Families living in informal IDP camps, because of the Boko Haram insurgency, line up to receive aid, Maiduguri, north-east Nigeria. Photo: World Watch Monitor, 2016

Despite the good news of 82 freed ‘Chibok girls’, 14 million are in need of aid in north-east Nigeria, the centre of the Boko Haram insurgency. Of the 14 million, more than half are “severely food insecure”. The UN describes the unfolding disaster in the region as the “greatest crisis on the continent” – the full extent of which is only revealed as the extremist militant group is pushed back.

Thousands live in famine-like conditions in urgent need of help: the UN estimated in December that 75,000 children were at risk of starving to death. Some fear starvation will cause more deaths than the 20,000 killed by the extremist militants. 2.5 million have been displaced in Nigeria and in neighbouring Niger, Cameroon and Chad.

Now a court in Nigeria’s NE town of Maiduguri (Borno State) has sentenced two officials to two years in prison for selling food aid meant for people fleeing the Islamist militant attacks and the food shortages in the region, Reuters reports.

Umar Ibrahim, a counsellor for agriculture, and Bulama Ali Zangebe, a member of a camp feeding committee, sold 300 bags of rice, donated by the Norwegian Refugee Agency, for 8,500 naira ($27, £21) each.

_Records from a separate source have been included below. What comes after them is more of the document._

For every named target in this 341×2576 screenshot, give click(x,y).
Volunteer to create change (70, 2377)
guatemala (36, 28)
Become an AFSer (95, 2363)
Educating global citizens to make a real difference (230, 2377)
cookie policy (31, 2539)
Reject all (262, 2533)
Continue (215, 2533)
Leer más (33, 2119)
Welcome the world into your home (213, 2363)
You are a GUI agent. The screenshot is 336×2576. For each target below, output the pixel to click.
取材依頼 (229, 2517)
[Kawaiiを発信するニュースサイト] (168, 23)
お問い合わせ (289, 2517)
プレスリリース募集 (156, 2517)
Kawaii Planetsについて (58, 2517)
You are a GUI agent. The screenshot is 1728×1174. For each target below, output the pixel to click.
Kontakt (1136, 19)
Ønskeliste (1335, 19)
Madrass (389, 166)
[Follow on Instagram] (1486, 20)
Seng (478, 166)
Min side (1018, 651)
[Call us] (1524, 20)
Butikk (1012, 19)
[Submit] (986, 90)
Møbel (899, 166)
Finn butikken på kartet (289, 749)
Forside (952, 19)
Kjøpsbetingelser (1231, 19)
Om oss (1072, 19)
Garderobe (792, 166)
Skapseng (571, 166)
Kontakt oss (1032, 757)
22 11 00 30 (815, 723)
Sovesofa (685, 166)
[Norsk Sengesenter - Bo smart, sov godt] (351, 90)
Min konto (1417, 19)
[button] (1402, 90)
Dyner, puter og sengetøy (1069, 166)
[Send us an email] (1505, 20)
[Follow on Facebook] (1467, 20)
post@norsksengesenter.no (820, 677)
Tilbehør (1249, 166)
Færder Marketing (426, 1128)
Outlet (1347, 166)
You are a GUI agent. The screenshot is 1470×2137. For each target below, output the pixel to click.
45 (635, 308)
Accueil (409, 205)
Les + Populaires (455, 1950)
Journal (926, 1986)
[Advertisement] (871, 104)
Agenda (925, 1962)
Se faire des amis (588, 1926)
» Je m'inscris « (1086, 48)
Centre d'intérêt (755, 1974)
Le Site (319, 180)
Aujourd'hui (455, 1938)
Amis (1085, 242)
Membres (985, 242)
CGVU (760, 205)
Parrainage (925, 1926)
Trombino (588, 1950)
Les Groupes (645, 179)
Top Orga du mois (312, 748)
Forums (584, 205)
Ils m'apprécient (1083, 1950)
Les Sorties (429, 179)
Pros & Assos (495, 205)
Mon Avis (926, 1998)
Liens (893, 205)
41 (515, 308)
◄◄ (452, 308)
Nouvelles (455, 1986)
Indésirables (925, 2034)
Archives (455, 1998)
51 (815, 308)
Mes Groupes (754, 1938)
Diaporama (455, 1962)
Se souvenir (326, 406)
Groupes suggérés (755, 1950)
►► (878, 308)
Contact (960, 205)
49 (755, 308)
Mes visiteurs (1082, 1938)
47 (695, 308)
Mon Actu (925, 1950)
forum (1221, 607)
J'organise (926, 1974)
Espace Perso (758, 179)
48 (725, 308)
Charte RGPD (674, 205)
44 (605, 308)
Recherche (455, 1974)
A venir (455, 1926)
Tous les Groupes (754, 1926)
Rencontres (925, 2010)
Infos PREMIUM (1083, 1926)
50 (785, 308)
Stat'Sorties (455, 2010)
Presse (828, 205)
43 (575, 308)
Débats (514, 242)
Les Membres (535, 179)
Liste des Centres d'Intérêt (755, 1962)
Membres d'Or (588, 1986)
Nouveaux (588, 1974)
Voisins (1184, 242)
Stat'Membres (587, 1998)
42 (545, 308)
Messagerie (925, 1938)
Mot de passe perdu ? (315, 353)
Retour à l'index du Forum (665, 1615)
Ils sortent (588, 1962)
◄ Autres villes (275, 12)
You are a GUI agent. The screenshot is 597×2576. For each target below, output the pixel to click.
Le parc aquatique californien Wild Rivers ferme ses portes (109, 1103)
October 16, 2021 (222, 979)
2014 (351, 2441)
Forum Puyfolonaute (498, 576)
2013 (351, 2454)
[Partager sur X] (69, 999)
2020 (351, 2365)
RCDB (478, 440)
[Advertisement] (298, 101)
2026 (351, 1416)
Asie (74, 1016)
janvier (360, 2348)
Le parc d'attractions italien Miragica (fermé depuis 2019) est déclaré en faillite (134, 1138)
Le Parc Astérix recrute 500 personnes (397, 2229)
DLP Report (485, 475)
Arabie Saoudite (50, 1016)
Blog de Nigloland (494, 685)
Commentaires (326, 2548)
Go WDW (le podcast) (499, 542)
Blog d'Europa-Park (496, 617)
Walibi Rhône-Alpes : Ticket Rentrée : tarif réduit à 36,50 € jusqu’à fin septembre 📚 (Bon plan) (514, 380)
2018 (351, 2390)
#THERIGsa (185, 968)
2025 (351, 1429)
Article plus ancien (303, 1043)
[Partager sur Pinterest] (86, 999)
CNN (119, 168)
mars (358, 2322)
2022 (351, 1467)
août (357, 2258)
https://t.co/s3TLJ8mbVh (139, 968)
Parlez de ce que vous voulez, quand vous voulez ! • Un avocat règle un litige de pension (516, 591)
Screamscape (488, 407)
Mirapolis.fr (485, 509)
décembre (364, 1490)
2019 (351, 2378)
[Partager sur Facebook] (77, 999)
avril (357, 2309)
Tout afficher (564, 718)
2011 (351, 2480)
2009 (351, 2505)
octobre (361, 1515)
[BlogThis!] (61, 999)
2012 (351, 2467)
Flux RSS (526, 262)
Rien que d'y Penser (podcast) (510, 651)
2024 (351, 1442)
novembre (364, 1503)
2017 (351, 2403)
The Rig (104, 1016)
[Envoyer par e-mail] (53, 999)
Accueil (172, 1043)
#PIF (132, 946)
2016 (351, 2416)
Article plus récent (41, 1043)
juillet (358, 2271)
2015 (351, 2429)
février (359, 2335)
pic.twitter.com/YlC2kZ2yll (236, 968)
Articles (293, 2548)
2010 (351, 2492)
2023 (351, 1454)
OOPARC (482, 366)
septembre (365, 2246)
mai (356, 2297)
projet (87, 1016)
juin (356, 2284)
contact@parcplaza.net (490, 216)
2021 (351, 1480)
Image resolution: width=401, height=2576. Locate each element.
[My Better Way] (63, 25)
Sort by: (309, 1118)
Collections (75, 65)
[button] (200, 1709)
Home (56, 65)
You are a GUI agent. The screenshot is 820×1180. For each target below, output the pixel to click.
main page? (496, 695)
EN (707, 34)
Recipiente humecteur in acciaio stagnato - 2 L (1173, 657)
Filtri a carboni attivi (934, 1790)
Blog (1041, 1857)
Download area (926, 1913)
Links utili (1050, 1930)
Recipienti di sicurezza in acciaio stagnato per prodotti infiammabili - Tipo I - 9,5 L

Though the two are the first to be convicted, accusations over the mismanagement of relief aid destined for IDPs in areas affected by Boko Haram are not new.

Father Maurice Kweirang, in charge of St. Theresa Church’s IDP camp in Yola, capital of Nigeria’s north-east Adamawa State, told World Watch Monitor last summer that the current humanitarian crisis is a result of a deliberate act of mismanagement by officials.

“Foods and other non-food items destined for IDPs have been diverted. They are selling them in an open market in Maiduguri [Borno’s main city] and elsewhere,” he told World Watch Monitor.